Functional programming and looping

Posted by Jon
on Tuesday, July 29

If you’re a programmer, you’ve probably worked through one or more books teaching you the syntax of a new language. I’ve had this experience with half a dozen languages, like C, Javascript, and Perl. These books are typically introduce loops midway through the syntax discussion, after datatypes and control flow, but before I/O and advanced features.

Loops are almost always presented according to this formula.

  • Inane intro text: “what if you want to do an operation more than once”?
  • Introduce while loop, with difference between do while and while do.
  • Introduce for loop, the while loop’s crazy cousin.
  • (Bonus) Introduce foreach loop if language is sufficiently high-level. And that’s it – you know how to loop through code; time to move on.

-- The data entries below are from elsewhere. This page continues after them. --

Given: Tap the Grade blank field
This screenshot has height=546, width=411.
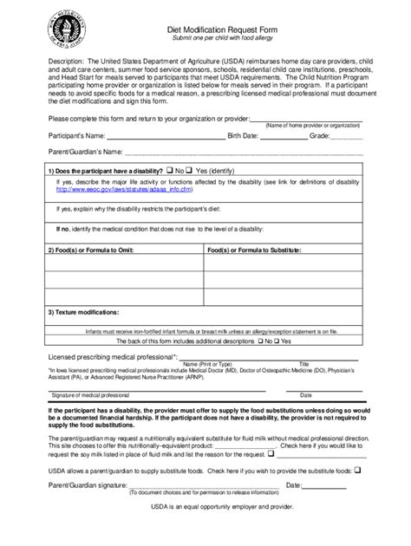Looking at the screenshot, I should (347, 136).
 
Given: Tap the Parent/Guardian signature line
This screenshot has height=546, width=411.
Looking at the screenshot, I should (191, 485).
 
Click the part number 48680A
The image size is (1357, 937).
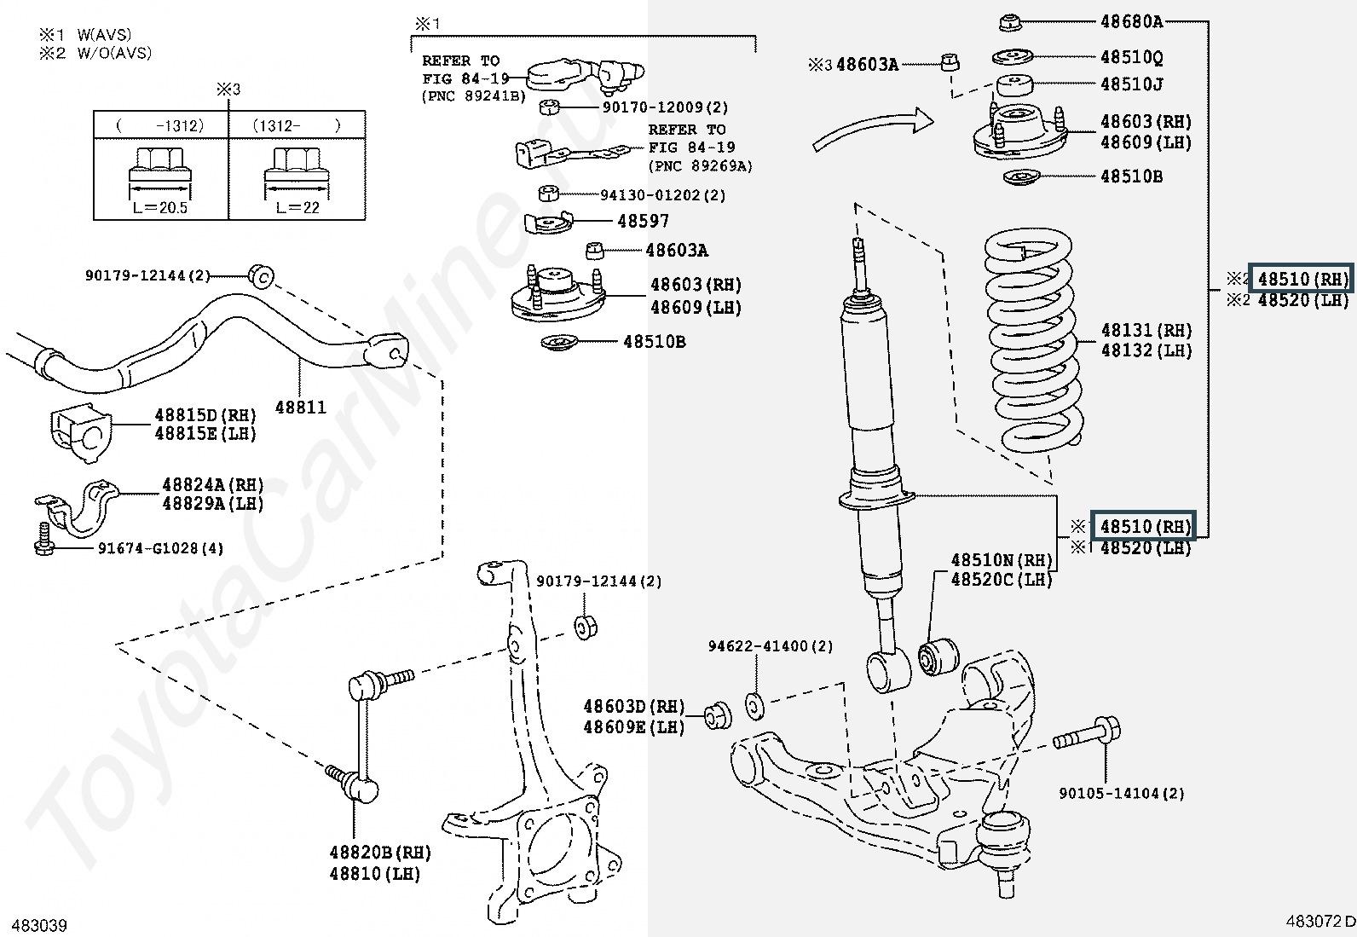[x=1131, y=21]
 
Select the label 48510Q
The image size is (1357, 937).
[x=1131, y=57]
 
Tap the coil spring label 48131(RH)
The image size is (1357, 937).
[x=1146, y=330]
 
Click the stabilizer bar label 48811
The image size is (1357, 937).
[x=300, y=407]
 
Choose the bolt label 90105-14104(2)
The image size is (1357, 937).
[x=1121, y=793]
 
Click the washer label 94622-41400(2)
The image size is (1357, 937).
[x=771, y=646]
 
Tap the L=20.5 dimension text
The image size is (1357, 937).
[x=160, y=207]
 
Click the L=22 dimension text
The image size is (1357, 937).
[x=298, y=207]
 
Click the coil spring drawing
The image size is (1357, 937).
[x=1033, y=341]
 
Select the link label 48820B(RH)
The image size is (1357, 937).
[x=380, y=853]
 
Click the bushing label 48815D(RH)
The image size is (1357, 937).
[x=205, y=415]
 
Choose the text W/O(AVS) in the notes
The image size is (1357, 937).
[x=114, y=53]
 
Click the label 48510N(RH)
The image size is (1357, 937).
[x=1002, y=560]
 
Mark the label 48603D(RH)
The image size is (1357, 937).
[x=633, y=707]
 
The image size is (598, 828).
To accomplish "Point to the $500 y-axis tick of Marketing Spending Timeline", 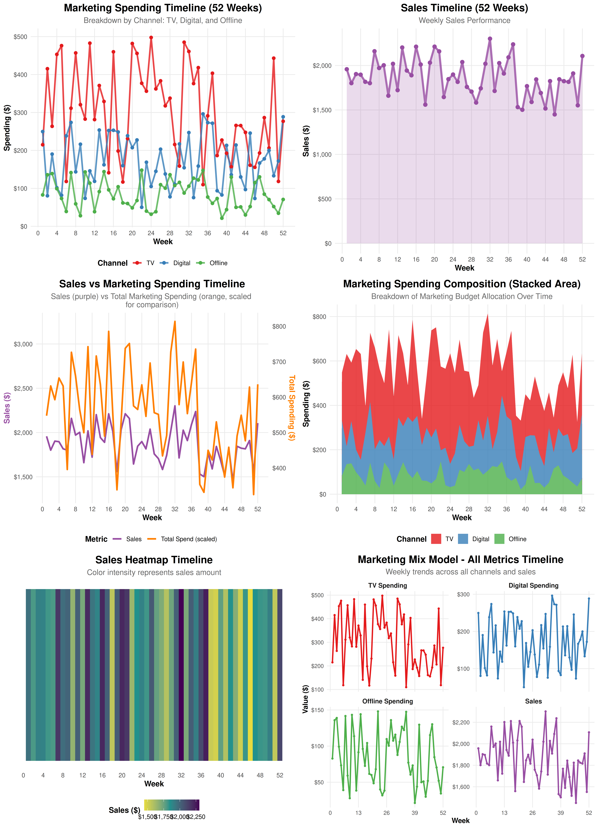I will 20,37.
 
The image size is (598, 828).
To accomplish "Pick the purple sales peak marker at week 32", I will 490,39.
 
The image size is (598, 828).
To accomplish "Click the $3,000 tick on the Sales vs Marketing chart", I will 23,344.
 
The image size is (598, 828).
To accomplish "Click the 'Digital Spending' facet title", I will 533,586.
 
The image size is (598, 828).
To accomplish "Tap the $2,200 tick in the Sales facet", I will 461,722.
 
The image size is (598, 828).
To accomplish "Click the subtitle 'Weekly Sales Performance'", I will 464,20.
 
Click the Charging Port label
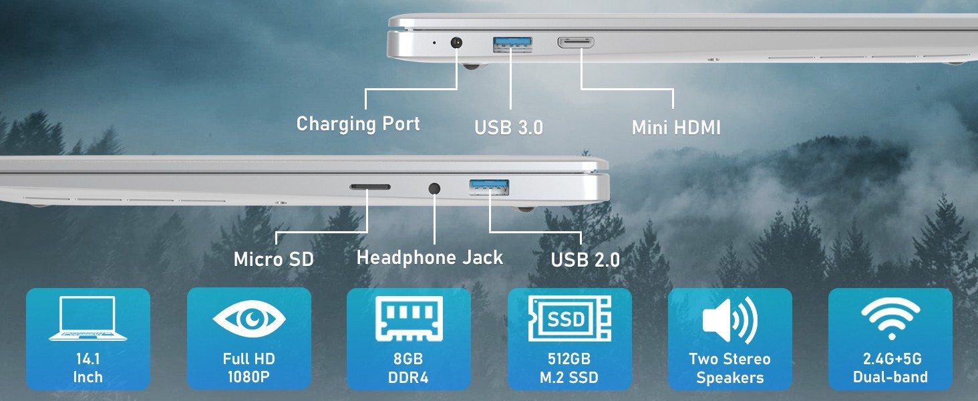tap(358, 124)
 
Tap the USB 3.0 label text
tap(508, 128)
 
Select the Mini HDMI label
tap(676, 128)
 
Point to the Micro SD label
tap(274, 259)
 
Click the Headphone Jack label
tap(430, 257)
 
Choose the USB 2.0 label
tap(585, 260)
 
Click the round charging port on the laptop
tap(456, 43)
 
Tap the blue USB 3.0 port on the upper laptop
tap(512, 44)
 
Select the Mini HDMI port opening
tap(576, 42)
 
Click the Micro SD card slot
tap(370, 187)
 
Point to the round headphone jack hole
tap(434, 188)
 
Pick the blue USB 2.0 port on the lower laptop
tap(489, 187)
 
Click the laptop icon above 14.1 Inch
tap(88, 318)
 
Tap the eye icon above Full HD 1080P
tap(249, 318)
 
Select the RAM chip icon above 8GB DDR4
tap(409, 318)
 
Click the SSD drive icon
tap(570, 318)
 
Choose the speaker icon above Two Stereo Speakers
tap(730, 319)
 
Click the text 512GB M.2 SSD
tap(569, 368)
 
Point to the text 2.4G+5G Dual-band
tap(890, 368)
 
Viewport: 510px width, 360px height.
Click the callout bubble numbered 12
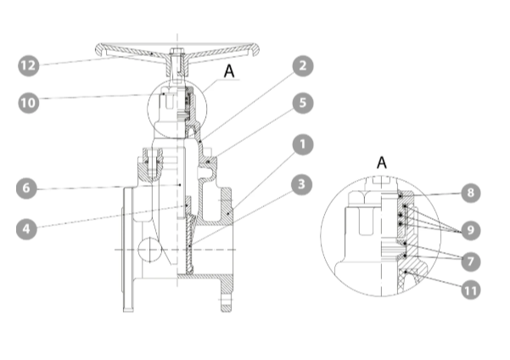(x=29, y=65)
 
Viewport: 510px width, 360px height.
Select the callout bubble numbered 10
(x=29, y=103)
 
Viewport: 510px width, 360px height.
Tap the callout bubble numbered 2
(x=303, y=65)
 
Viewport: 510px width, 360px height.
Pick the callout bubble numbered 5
(x=303, y=103)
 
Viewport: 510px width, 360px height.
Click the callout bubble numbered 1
(x=303, y=144)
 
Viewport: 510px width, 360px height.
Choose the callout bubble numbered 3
(x=301, y=184)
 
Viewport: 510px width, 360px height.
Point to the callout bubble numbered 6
(x=26, y=188)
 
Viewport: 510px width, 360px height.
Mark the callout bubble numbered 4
(x=26, y=229)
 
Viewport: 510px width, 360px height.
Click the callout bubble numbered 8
(x=471, y=193)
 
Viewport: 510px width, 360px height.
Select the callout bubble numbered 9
(x=471, y=230)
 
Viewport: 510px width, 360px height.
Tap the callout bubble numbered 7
(x=471, y=261)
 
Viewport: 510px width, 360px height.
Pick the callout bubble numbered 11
(x=471, y=290)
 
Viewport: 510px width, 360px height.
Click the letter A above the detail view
(x=382, y=162)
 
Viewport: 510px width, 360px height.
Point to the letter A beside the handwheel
(x=229, y=70)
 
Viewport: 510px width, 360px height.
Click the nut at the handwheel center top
(x=177, y=51)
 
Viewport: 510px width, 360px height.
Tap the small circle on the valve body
(x=149, y=250)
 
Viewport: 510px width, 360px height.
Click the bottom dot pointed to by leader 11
(x=406, y=271)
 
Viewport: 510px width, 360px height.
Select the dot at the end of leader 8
(x=401, y=195)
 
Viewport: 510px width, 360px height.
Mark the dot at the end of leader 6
(x=180, y=185)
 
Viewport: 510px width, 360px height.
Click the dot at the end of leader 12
(x=152, y=53)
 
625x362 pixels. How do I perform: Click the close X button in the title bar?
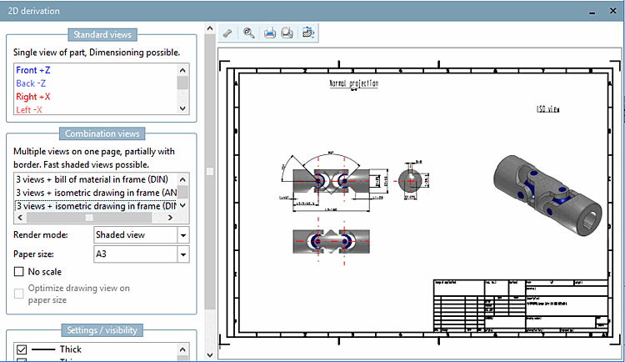[613, 10]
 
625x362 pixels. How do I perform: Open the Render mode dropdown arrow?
[183, 235]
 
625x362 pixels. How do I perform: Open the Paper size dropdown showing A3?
[183, 254]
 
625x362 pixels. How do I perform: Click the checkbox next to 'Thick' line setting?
[22, 349]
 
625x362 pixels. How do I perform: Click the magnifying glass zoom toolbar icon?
[248, 33]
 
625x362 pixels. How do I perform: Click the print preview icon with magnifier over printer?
[287, 33]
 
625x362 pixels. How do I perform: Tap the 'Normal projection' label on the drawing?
[353, 84]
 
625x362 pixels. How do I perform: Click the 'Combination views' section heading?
[101, 133]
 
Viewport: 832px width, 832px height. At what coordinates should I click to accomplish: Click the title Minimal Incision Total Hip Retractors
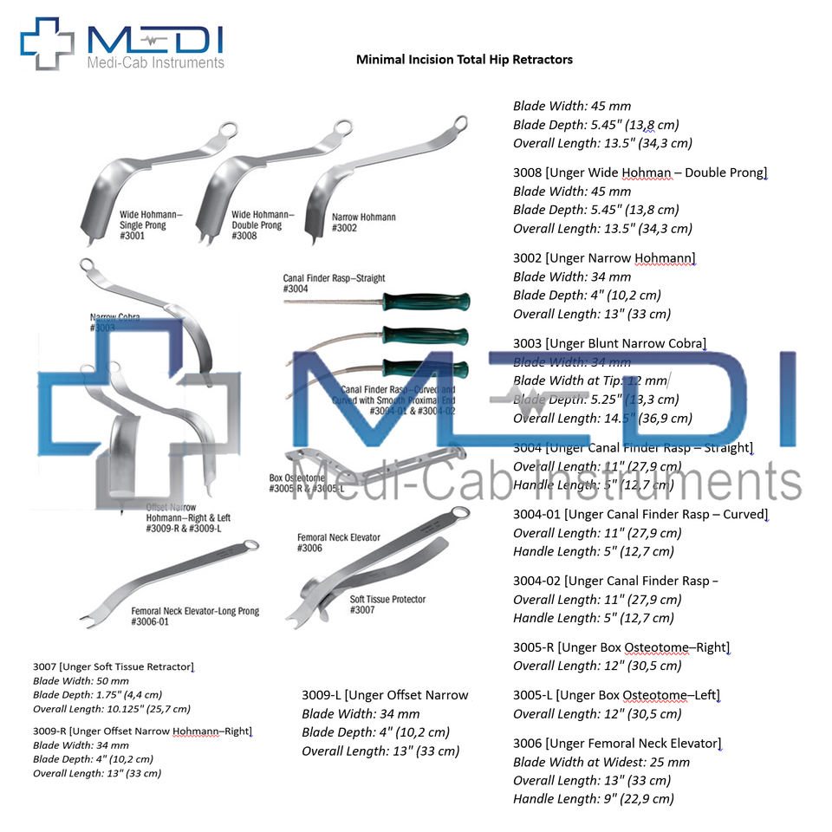[x=465, y=60]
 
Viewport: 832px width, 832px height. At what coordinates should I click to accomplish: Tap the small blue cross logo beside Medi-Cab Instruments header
[x=48, y=43]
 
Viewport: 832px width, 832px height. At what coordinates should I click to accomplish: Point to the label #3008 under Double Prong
[x=244, y=236]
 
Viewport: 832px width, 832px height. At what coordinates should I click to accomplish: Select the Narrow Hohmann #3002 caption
[x=363, y=222]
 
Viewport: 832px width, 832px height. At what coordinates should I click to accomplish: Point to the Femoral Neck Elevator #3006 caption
[x=338, y=543]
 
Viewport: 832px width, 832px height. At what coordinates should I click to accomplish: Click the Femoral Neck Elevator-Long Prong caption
[x=183, y=616]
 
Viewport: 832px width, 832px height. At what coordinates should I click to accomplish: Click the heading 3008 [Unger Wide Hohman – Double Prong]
[x=640, y=172]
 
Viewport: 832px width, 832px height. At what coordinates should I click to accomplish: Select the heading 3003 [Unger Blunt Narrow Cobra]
[x=609, y=344]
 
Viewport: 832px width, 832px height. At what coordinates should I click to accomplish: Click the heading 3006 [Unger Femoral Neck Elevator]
[x=616, y=744]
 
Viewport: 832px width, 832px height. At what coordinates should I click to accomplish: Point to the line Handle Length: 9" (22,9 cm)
[x=593, y=799]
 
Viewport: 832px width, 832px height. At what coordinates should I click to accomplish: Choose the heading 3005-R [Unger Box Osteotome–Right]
[x=621, y=647]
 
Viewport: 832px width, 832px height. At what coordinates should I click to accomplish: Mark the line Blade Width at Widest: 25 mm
[x=601, y=762]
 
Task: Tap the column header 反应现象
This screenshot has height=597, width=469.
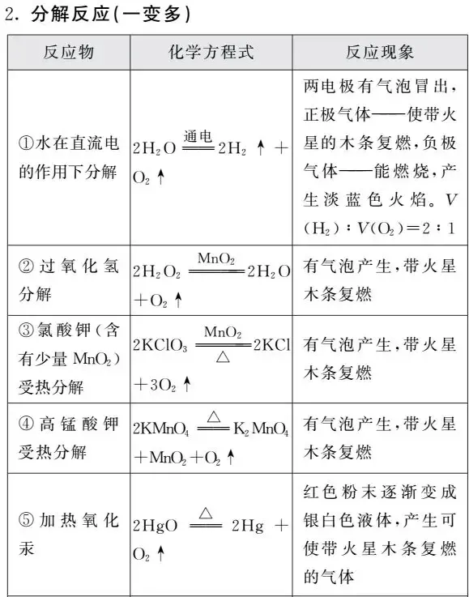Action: (379, 53)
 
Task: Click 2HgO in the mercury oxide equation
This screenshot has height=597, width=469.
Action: (156, 526)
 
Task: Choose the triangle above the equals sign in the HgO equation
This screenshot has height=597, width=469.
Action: (205, 513)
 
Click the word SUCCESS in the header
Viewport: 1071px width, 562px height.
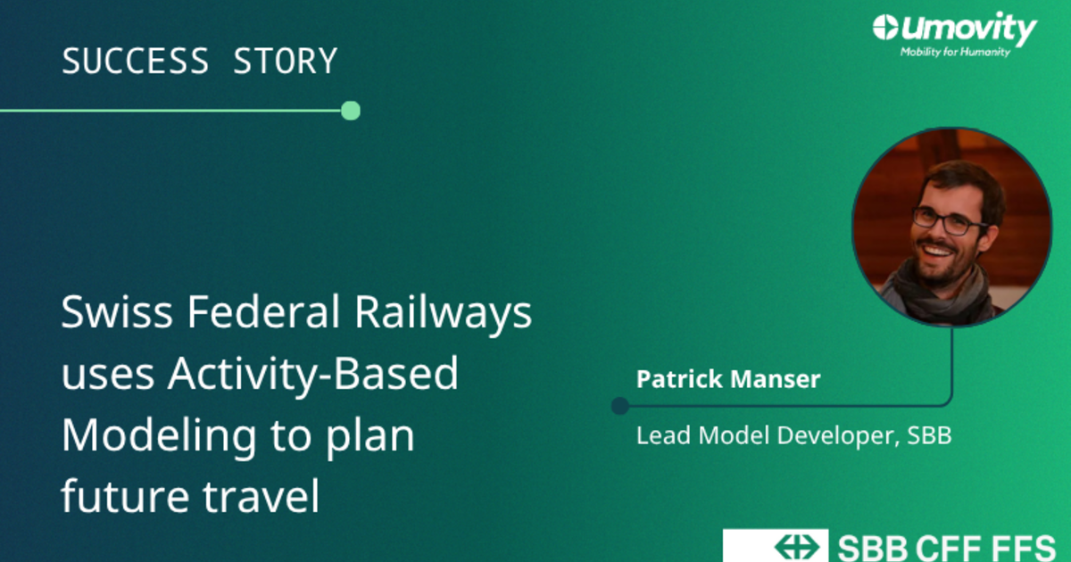tap(136, 61)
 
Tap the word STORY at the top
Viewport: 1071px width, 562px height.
tap(286, 61)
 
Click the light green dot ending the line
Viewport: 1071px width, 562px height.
tap(351, 111)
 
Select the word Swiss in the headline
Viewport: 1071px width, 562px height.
tap(117, 311)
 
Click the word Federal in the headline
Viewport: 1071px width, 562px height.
tap(263, 311)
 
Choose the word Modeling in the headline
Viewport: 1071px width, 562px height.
tap(159, 438)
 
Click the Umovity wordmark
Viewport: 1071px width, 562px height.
tap(968, 29)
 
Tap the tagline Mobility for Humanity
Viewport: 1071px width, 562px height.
tap(955, 52)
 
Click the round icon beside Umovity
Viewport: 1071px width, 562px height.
tap(885, 28)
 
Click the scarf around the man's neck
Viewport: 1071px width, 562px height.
tap(937, 292)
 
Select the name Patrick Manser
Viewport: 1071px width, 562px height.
tap(728, 379)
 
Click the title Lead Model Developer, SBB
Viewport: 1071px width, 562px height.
tap(793, 436)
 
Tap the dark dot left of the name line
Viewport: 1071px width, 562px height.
tap(620, 406)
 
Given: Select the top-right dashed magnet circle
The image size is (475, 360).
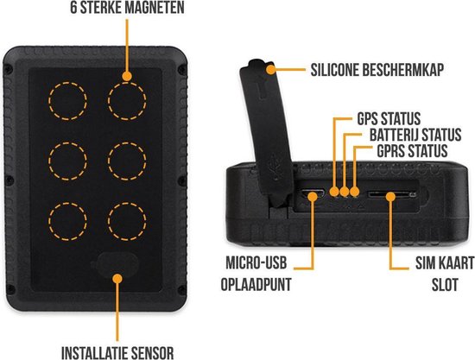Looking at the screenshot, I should pos(125,101).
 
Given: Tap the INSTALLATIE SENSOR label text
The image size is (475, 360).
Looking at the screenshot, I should pos(117,351).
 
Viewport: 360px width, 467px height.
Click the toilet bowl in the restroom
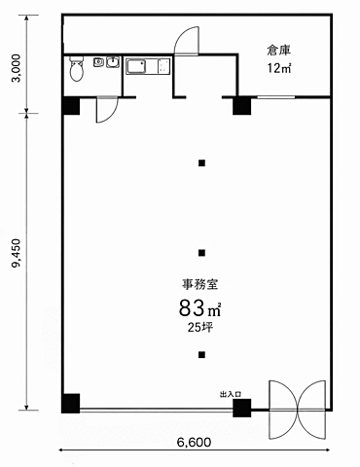click(77, 69)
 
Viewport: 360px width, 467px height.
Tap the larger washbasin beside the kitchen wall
click(113, 62)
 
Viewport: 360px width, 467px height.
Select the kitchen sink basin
click(136, 66)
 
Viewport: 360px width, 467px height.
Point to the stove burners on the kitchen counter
click(163, 66)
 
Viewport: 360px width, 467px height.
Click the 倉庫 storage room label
click(279, 51)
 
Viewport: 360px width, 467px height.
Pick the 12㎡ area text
click(279, 68)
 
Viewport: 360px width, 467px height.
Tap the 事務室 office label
click(199, 284)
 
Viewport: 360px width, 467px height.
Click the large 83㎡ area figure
click(199, 308)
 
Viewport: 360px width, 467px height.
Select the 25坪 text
click(200, 327)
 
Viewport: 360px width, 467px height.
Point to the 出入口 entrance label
click(231, 395)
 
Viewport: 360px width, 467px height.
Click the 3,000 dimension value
click(17, 68)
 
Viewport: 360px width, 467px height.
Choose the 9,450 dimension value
click(16, 253)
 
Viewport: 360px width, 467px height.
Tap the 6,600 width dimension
click(194, 442)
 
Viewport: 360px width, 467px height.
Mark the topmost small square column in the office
click(201, 163)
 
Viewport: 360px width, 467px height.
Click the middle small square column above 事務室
click(201, 253)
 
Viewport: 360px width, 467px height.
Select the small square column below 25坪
click(201, 355)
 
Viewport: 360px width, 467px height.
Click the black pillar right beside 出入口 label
click(242, 408)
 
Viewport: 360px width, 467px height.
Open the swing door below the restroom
click(107, 110)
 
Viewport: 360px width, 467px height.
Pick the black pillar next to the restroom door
click(71, 106)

Not so fast. If you’re lucky enough to use a language that draws from functional programming, you shouldn’t loop like this.

The point

From now on, I’m going to use Ruby for examples, but this article isn’t about Ruby. It is about transitioning from primitive loops to iterating through collections, and from generic collection functions (like each) to more specific functions (like map).

From loops to array traversal

For the last several months, I’ve been working on Tumblon, a medium-sized Rails application. I’ve worked on 15-20 Ruby applications over the last three years, probably totaling 50,000 lines of Ruby code.

I’ve only used a primitive loop once.

That primitive loop was a loop {} loop, forever polling a task list looking for jobs. In other words, a loop with no exit condition beyond ^C or a server crash. As far as I know, Ruby doesn’t have a for loop at all, which would explain why I haven’t used it. It has a foreach loop (for item in arr), but that’s syntactic sugar for arr.each {}.

So the first reason why I’ve only used a simple loop in one case: the each concept usually a better option. Its Ruby implementation will be familiar to anyone who’s seen Ruby code before:

1
2
3
["horse", "pig", "cow"].each do |animal|
  puts "Old MacDonald has a #{animal}"
end

(Yes, I have a small child.)

This is far cleaner than its for or while loop alternatives. And it is a better abstract representation of what we’re doing: we aren’t looping with an exit condition, we are iterating through an array. But what if you want to do something a fixed number of times? Even that can be understood as traversing a list, like [1,2,3,4,5,6,7,8,9,10].each {}. Of course, Ruby provides a cleaner version: 10.times {}.

So if your loop is working through a list of some sort, each is a better abstraction of the problem. And in my experience building Ruby applications, every loop but one has been traversing a list. Parsing XML? Traversing a collection. Summing numbers? Traversing a collection. Reading in a textfile? Listening to STDIN? Working with rows in a database? Traversing a collection. That’s what each loops do well.

Beyond arr.each

But each isn’t the final word. It is a step up from a primitive for or while loop when working with a collection of values, but many each loops should be replaced with other array methods, like map, inject, and select.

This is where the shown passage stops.